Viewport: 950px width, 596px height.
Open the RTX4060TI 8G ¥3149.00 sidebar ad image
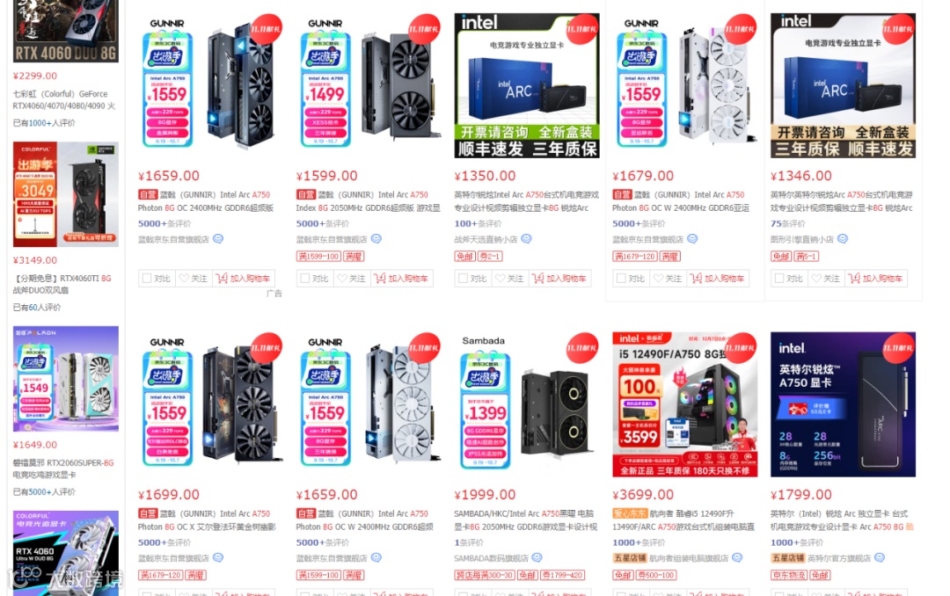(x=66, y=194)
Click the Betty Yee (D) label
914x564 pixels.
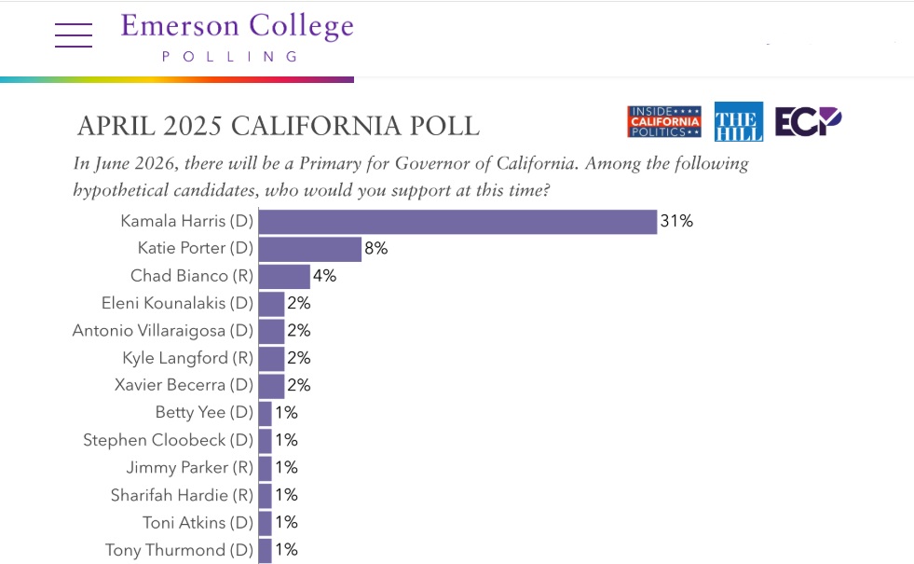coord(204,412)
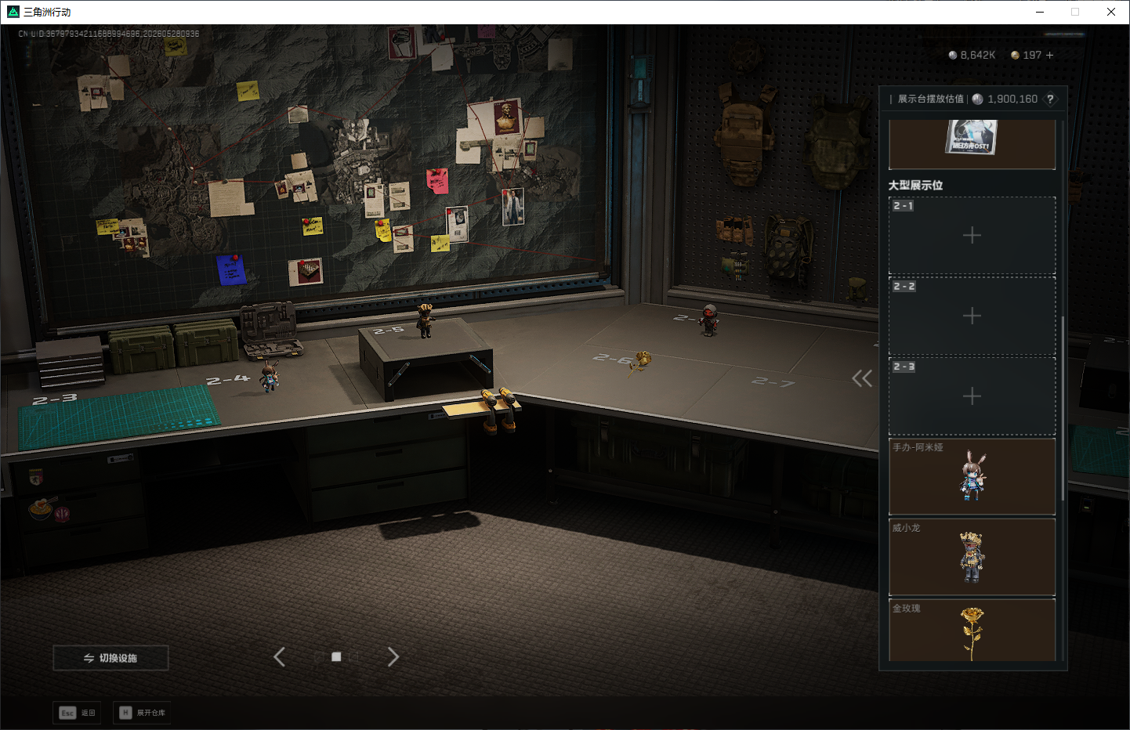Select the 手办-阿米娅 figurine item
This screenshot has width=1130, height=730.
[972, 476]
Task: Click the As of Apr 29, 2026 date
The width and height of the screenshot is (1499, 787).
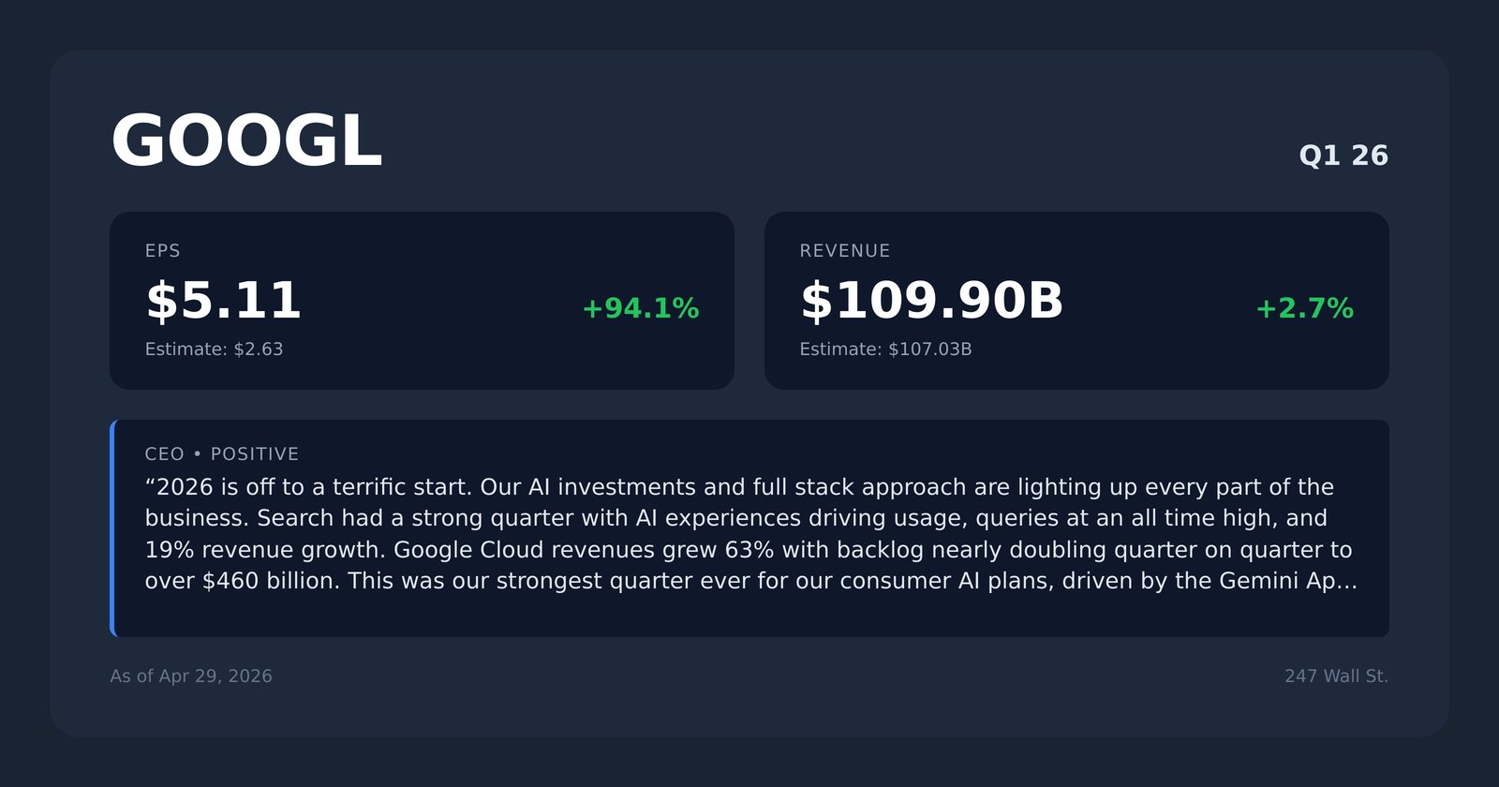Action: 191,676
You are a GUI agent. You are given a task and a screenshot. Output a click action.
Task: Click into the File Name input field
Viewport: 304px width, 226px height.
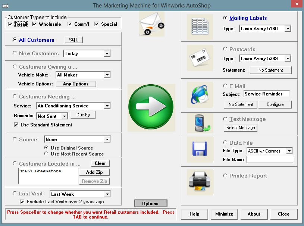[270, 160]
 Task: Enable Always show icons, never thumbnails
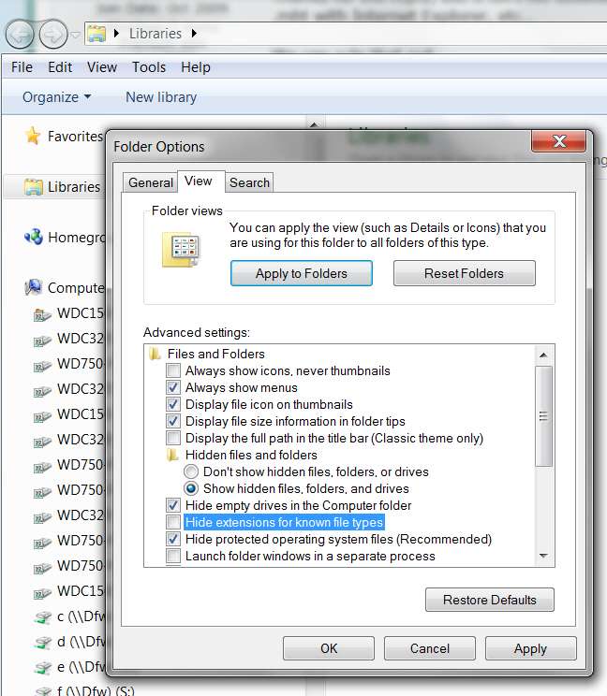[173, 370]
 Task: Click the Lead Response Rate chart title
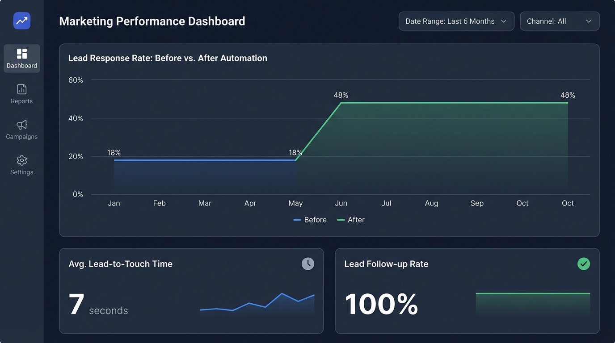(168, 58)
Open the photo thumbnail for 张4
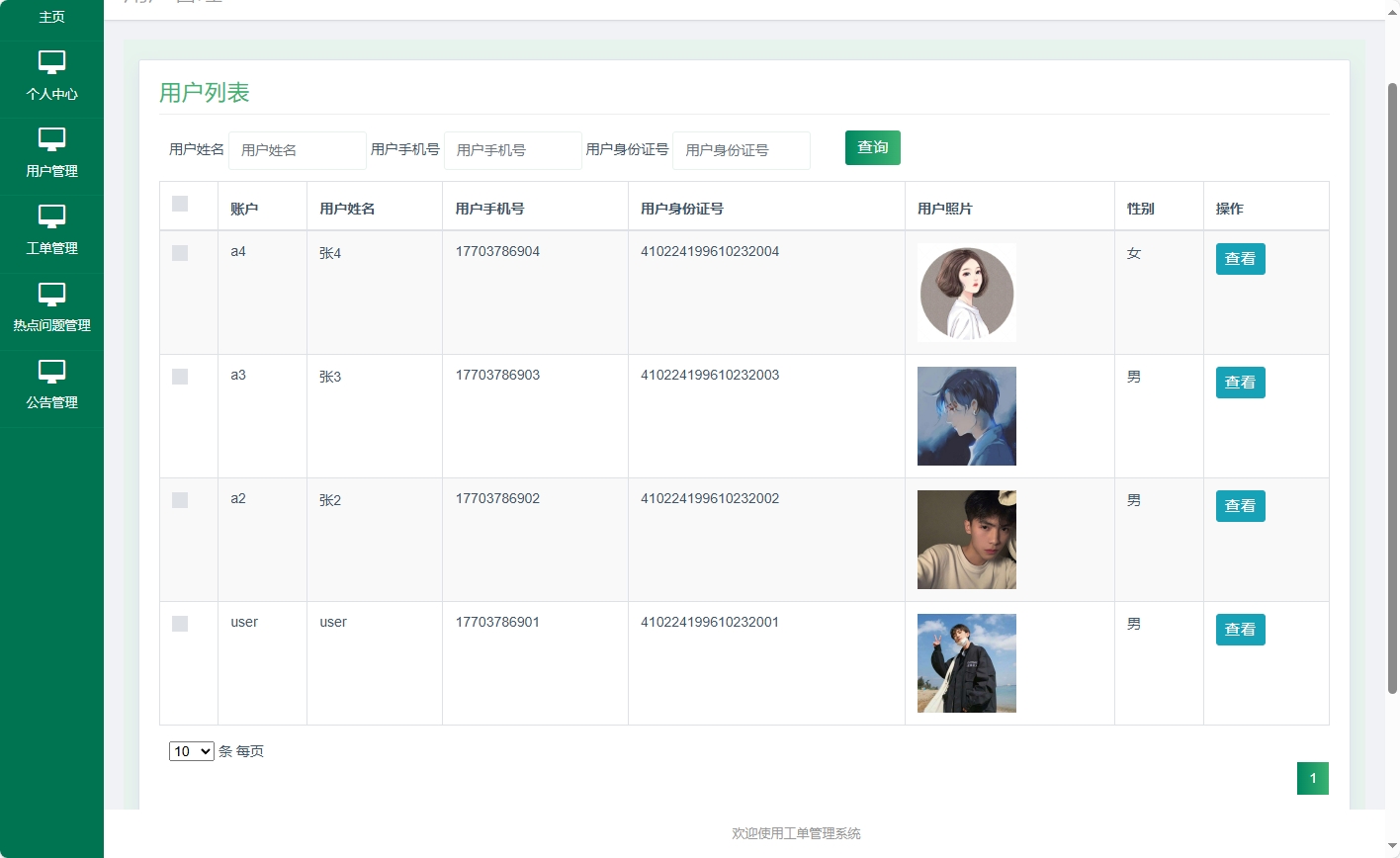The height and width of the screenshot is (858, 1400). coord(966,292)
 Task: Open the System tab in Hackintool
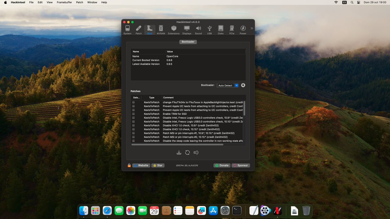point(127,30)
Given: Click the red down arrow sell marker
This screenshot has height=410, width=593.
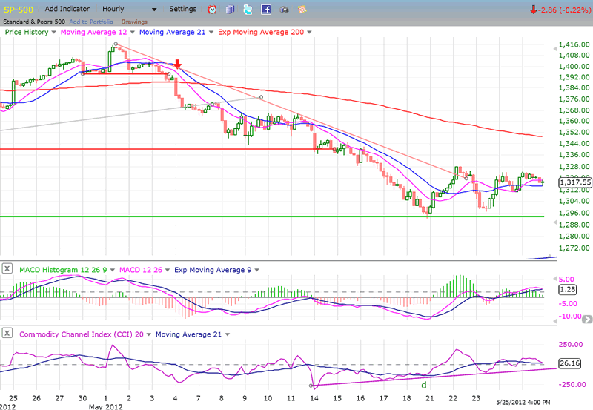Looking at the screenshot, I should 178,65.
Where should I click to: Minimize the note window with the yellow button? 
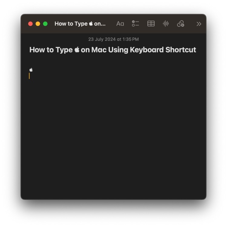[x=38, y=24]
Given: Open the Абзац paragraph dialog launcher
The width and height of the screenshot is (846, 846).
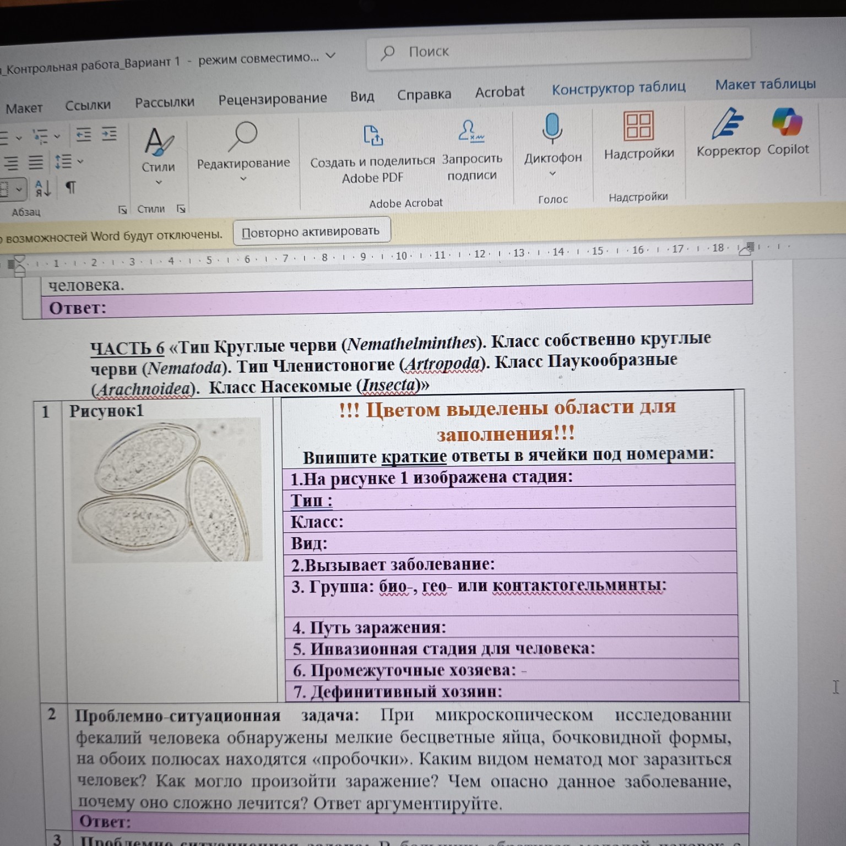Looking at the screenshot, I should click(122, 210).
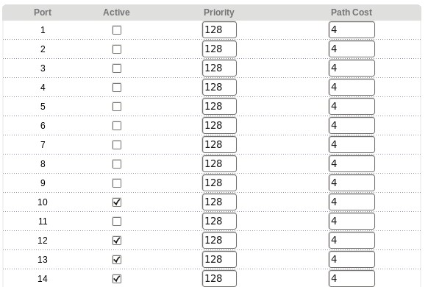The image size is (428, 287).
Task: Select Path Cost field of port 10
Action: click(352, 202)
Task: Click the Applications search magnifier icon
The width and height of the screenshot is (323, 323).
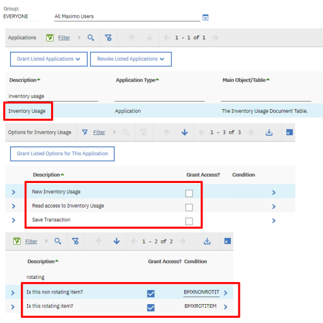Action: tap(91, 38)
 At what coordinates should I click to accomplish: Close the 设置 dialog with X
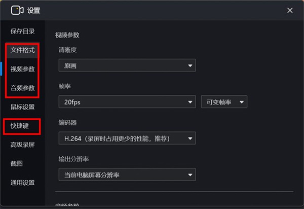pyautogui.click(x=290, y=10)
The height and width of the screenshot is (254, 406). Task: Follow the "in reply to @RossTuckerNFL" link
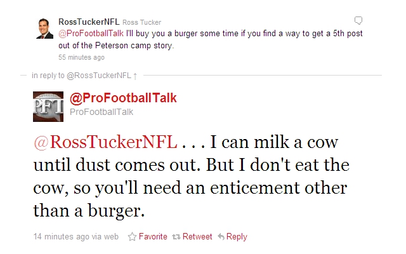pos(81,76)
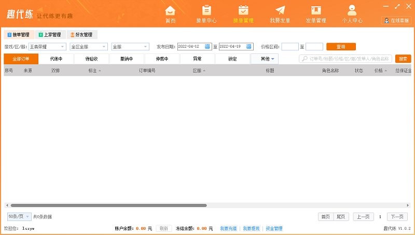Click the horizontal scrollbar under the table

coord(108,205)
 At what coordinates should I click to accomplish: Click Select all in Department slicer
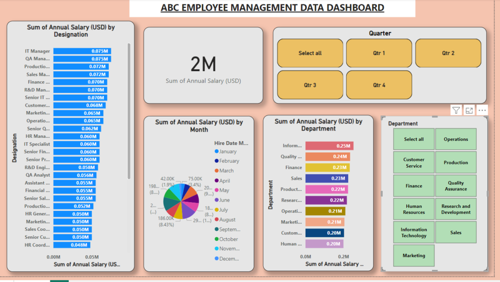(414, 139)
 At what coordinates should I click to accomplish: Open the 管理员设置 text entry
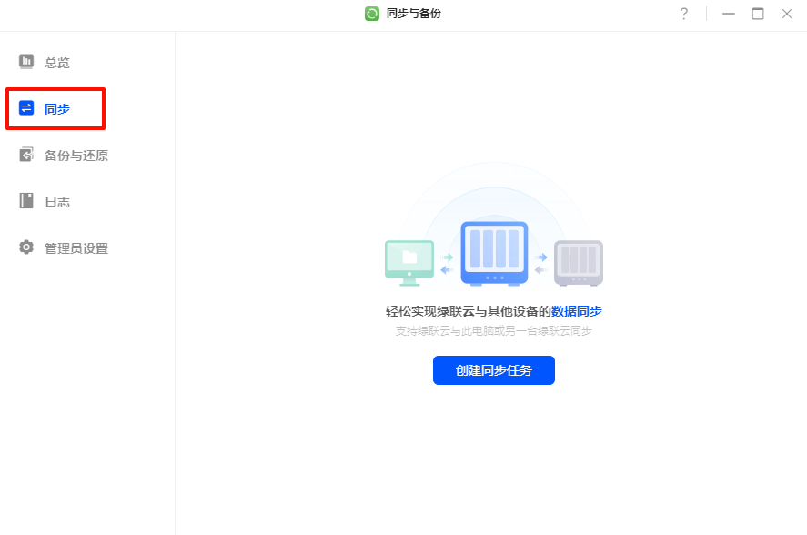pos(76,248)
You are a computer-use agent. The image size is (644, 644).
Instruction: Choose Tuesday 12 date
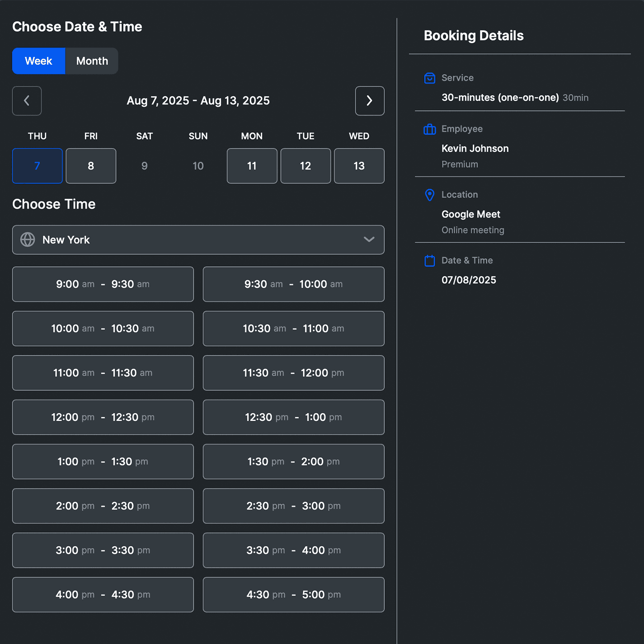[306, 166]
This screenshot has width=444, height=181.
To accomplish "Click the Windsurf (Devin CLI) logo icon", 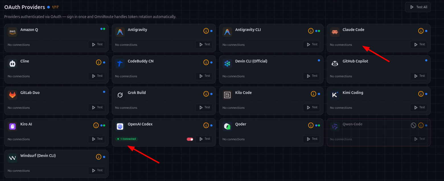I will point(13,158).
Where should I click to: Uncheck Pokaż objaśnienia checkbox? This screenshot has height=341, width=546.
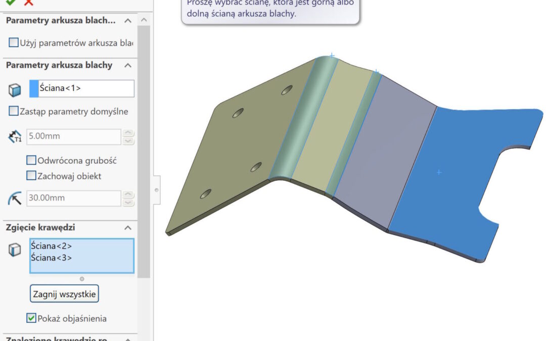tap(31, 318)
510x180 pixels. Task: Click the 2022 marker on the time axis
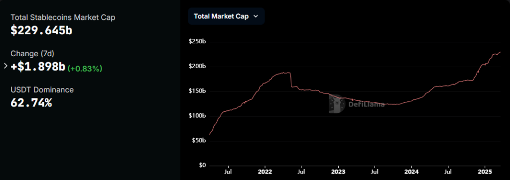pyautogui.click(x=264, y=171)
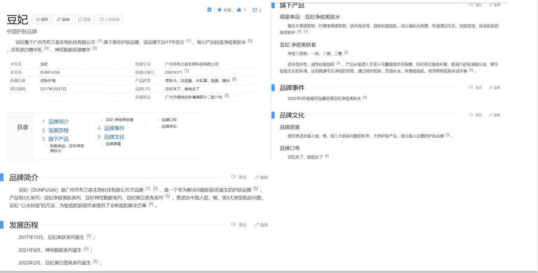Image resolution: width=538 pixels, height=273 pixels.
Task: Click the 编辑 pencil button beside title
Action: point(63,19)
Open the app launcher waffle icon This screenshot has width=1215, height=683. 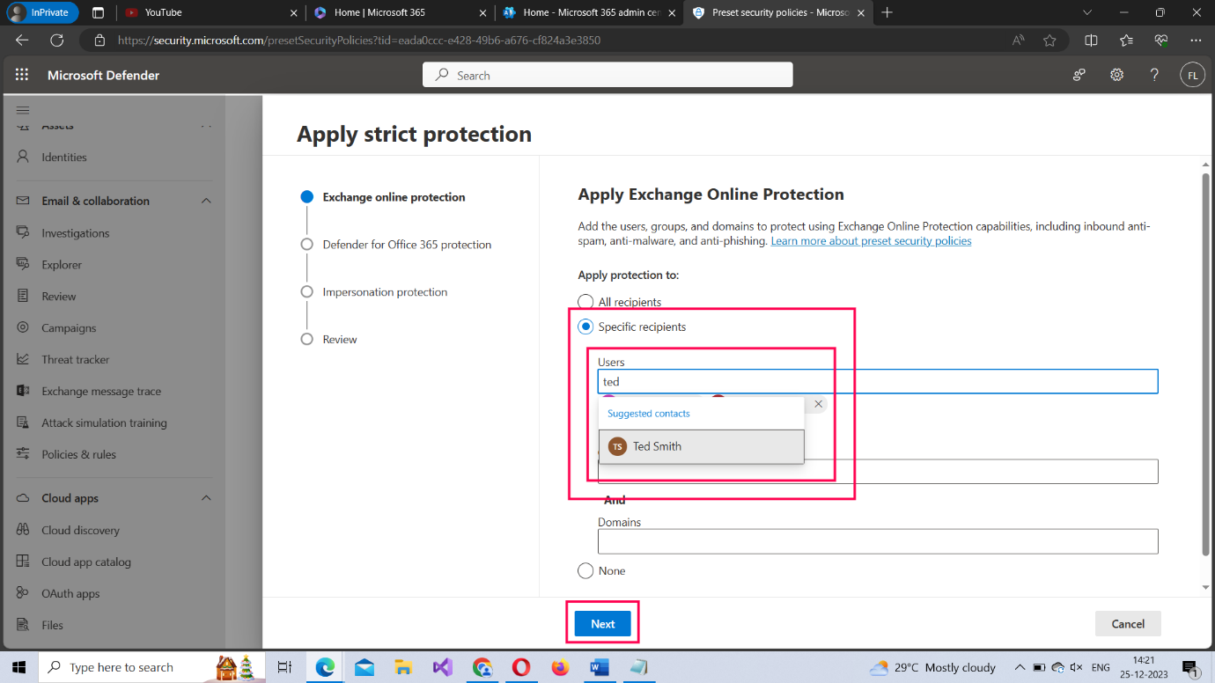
● ● ● ● ● ● ●
> _Problem to work on_:
Would you give again, exactly, the lines in the data above that run from the line containing "Where should I click to: Minimize" to the line containing "Given: Open the"? Include both ends and no pictures.

> _Answer section_:
Where should I click to: Minimize the note window with the yellow button? 
[x=38, y=24]
Given: Open the Абзац paragraph dialog launcher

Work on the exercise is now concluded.